This is not investment advice. The author has no position in any of the stocks mentioned. Wccftech.com has a disclosure and ethics policy.
Amidst the ongoing race in Silicon Valley to develop artificial intelligence models with human like responses, Google has shared the latest data for its Gemini 1.5 Pro model. Like ChatGPT, Gemini also uses artificial intelligence to solve problems, and this time around, Google is touting the mathematical capabilities of its product. A.I. models have been in the news for their ability to solve college level tasks as a measure of their ‘intelligence’, and Google’s research paper shows the model improving its mathematics score and solving problems part of the international Mathematical Olympiad successfully.
Google’s Specialized Gemini Model For Math Problems Breezes Through Complex Problems
The details for Gemini’s latest math scores were shared in the model’s latest technical report last week. This rather hefty document shows that Google had intended to emulate the training that mathematicians receive to solve complex problems, and to achieve this, the firm trained a specialized variant of its Gemini A.I. model.
Gemini 1.5 Pro’s math variant seems to have been tested with several benchmarks. According to its document, Google relied on a variety of benchmarks to evaluate the output of its latest A.I. math model. These include the MATH benchmarks, American Invitational Mathematics Examination (AIME) and Google’s in house HiddenMath benchmarks which also introduce new problems that the model has not encountered during its training.
According to Google, the mathematical Gemini 1.5 Pro’s performance on the MATH benchmarks “is on par with a human-expert performance,” with the model solving significantly more problems on the AIME benchmarks and improving scores on the others when compared to the standard, non mathematical Gemini 1.5 Pro.
Google also shared some examples of the problems that Gemini 1.5 Pro had solved. According to its paper, these are those problems that “Gemini 1.5 Pro, GPT-4 Turbo, and all previous Gemini models answer[ed] incorrectly,” which ends up increasing the bar of performance for the Google product.
Out of the three examples that it shared, two were solved by the math specific Gemini 1.5 Pro while one was incorrectly solved by the standard Gemini 1.5 Pro variant. The problems typically require the solver to recall basic mathematical formulations in algebra and rely on their substation along with other mathematical rules to derive the correct answers.
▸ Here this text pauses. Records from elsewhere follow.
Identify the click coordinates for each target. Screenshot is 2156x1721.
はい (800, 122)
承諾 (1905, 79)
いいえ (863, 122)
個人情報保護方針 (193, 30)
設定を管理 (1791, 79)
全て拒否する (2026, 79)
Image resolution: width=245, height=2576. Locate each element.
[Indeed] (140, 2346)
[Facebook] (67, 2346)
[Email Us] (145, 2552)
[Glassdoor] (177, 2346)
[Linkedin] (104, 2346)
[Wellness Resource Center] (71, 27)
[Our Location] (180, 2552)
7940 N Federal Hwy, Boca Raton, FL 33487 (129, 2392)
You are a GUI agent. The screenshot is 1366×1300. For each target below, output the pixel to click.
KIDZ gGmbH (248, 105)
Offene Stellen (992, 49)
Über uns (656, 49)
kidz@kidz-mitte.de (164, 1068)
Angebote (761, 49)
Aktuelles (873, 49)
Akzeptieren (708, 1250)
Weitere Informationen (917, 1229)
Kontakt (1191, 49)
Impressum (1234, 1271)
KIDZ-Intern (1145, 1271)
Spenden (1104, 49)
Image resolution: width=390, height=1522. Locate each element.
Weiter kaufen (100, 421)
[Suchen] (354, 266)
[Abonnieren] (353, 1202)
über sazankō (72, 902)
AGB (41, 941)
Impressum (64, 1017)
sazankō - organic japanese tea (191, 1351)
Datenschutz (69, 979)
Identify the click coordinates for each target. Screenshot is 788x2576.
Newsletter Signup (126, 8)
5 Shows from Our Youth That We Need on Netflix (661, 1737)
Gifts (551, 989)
Apart from the problem, Google also shares important details for Gemini 1.5 Pro’s benchmarks. These place the math specific variant ahead of GPT-4 Turbo and Amazon’s Claude in all five benchmark scores shared.
According to Google, its math specialized variant is able to achieve “an accuracy of 80.6% on the MATH benchmark from a single sample, and an accuracy of 91.1% when sampling 256 solutions and selecting a candidate answer (rm@256),” a feat that places it on an equivalent level with a human expert. In fact, the 91.1% score in the math model is significantly higher than the ‘SOTA’ (state of the art) score of a mere 6.9% just three years ago, according to Jeff Dean, chief scientist at Google Deep Mind.